Not sure, if this is the right place to fix it, but it works.

mpadge commented 4 years ago

Thanks again for a great catch. I'll merge as soon as I get a chance

mpadge commented 4 years ago

I suspect actually that a better place to catch that would be in the initial extraction. The stop_id values are supposed to be a standard GTFS ID format, which in an arbitrary string of UTF8 characters. The basic read commands are, however, all done via data.table::fread: https://github.com/ATFutures/gtfs-router/blob/44f8e43df3dd85c7488e66e33e789967e021dcf6/R/extract-gtfs.R#L57-L59 These default to character for int64 values, but leave int values untouched (which is necessary). A few lines later the stop_id values are processed: https://github.com/ATFutures/gtfs-router/blob/44f8e43df3dd85c7488e66e33e789967e021dcf6/R/extract-gtfs.R#L87 My best guess would be to check for storage.mode of stop_ids there, and if !character, then coerce with as.character. That will ensure that stop_ids have the appropriate type in all tables. I can't check that out at the moment, but will leave it to you to confirm and modify accordingly. Much indebted!

mpadge commented 4 years ago

Can you now please run devtools::document() in order to generate the help file man/koeln_gtfs_to_zip.Rd, and then add that file to the PR? The tests should then pass.
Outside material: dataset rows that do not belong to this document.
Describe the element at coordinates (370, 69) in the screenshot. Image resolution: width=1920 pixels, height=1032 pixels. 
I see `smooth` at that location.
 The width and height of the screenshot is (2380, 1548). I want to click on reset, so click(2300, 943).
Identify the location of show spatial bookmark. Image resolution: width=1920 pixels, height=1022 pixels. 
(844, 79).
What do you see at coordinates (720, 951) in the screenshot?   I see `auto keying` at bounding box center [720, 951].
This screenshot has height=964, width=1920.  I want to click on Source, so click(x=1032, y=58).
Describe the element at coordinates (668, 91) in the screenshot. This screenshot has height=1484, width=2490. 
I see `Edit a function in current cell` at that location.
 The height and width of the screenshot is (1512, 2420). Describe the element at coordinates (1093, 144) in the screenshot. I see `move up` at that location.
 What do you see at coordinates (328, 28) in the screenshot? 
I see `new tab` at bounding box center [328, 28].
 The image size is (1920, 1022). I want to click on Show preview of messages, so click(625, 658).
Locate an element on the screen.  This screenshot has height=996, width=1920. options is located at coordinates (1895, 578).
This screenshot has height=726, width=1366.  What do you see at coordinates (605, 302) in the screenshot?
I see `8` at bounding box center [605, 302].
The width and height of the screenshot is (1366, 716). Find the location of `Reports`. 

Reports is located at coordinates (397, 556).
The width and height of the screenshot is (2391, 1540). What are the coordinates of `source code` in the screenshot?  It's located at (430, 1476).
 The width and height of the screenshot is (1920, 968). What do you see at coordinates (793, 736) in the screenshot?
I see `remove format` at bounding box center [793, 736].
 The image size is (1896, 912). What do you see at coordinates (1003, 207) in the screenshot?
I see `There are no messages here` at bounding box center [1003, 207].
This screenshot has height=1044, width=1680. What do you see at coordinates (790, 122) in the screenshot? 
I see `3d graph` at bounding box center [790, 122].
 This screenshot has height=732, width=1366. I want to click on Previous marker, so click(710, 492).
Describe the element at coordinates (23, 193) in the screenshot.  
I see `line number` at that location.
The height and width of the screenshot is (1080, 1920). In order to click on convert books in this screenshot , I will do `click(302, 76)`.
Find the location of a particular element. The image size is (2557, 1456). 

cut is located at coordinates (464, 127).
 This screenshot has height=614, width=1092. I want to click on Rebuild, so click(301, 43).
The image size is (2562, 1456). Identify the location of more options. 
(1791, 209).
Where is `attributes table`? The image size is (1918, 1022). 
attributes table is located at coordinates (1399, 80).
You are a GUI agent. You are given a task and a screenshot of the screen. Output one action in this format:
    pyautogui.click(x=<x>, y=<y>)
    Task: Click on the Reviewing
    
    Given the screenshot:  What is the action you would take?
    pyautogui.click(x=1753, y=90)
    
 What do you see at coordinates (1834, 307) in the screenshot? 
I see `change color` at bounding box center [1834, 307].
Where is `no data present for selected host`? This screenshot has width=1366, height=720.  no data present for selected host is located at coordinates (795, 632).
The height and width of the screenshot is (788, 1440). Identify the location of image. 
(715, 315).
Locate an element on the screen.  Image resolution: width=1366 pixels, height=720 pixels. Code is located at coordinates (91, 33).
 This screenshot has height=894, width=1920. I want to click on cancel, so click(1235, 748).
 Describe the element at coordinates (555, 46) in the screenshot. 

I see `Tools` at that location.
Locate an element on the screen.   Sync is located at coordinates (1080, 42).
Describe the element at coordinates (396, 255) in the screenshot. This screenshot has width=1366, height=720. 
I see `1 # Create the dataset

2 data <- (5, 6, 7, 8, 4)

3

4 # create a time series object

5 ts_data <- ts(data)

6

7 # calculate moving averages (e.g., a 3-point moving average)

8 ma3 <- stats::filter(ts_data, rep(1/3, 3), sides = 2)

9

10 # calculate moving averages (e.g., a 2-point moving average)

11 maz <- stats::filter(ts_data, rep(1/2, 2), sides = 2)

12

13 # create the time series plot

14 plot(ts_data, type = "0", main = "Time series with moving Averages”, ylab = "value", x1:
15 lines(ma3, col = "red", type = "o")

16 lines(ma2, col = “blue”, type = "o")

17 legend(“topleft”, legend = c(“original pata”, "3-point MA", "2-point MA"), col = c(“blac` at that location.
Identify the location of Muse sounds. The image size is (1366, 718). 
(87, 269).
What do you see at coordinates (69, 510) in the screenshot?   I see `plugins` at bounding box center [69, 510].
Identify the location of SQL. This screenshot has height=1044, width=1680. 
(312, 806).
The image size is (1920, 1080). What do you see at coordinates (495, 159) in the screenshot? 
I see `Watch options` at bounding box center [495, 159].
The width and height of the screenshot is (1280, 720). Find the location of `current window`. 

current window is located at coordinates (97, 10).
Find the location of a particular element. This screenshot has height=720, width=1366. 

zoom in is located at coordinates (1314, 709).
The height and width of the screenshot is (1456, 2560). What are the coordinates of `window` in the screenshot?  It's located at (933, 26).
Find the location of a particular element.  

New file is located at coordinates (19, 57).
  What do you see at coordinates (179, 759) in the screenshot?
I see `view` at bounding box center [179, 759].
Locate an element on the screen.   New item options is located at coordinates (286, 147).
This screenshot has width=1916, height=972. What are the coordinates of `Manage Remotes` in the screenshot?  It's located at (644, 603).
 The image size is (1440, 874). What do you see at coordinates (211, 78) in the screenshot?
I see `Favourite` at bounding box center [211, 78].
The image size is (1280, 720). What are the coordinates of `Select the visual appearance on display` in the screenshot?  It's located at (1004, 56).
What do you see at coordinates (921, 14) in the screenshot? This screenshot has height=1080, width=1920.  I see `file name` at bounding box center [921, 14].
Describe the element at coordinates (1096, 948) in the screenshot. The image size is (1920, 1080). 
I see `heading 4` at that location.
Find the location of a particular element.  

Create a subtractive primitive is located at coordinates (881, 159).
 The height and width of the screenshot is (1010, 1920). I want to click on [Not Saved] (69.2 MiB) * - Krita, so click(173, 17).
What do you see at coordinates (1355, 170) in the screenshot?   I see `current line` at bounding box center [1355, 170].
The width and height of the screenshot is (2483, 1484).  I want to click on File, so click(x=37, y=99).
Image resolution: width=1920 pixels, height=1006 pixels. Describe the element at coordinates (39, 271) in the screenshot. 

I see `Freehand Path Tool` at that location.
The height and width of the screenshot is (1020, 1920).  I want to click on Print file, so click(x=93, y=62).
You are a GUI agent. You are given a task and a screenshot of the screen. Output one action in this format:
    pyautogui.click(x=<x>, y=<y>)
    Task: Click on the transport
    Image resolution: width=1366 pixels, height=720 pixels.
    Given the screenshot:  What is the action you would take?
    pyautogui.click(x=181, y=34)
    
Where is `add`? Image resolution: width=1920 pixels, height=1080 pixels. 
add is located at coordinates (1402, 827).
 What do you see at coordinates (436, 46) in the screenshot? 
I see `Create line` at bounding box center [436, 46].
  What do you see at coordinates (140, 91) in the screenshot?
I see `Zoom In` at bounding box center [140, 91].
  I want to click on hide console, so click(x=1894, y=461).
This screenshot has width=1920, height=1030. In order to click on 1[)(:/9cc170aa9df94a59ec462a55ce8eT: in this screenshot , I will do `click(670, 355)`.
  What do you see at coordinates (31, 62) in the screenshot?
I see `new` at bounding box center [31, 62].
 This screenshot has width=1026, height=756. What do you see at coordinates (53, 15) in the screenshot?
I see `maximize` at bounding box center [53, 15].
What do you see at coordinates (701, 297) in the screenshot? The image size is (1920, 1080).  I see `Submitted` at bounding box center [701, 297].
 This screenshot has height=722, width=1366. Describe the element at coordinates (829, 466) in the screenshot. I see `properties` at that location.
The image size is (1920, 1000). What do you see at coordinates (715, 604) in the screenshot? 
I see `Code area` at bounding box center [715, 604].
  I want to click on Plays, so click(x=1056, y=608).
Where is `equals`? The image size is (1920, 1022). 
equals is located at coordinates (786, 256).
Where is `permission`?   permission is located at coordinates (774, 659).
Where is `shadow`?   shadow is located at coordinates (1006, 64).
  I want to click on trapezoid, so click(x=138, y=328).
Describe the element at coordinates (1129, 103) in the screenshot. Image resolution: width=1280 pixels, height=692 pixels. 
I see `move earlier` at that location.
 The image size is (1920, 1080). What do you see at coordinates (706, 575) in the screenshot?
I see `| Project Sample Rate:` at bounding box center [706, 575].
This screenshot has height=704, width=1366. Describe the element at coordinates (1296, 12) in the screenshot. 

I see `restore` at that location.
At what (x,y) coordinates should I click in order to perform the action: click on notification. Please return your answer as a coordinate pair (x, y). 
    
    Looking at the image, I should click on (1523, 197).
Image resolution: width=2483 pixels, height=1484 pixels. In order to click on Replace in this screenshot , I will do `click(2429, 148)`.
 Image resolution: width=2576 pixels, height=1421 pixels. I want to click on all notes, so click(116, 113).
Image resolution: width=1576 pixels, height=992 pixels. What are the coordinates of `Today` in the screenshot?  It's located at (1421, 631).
Then there is one last big task to address: The data/koeln_gtfs.Rda file is > 3MB, whereas the Berlin one is < 100KB. These files have to be small because they will be bundled with every installation of this package, and also because R packages are not allowed to exceed 5MB size in total. The explanation and code for how i reduced the Berlin data are contained in data-raw/data-script.Rmd. It should be easy to adapt that for the Köln data, and hopefully also reduce to <100KB in size. Thanks!

AlexandraKapp commented 4 years ago

Can you now please run devtools::document() in order to generate the help file man/koeln_gtfs_to_zip.Rd, and then add that file to the PR? The tests should then pass. Then there is one last big task to address: The data/koeln_gtfs.Rda file is > 3MB, whereas the Berlin one is < 100KB. These files have to be small because they will be bundled with every installation of this package, and also because R packages are not allowed to exceed 5MB size in total. The explanation and code for how i reduced the Berlin data are contained in data-raw/data-script.Rmd. It should be easy to adapt that for the Köln data, and hopefully also reduce to <100KB in size. Thanks!

Is the adding of the cologne feed + test a bit overkill for that small bugfix? Otherwise I can also delete it again

(sorry, I keep getting weird errors when running the checks locally, so the local testing doesnt work properly. I should get that fixed sometime soon ;) )

mpadge commented 4 years ago

@AlexandraKapp can you please update the branch of this PR to current master? There'll be some conflicts, but should be pretty easy to fix and just retain your changes. And yes, please delete the Köln feed, if that's okay. Thanks!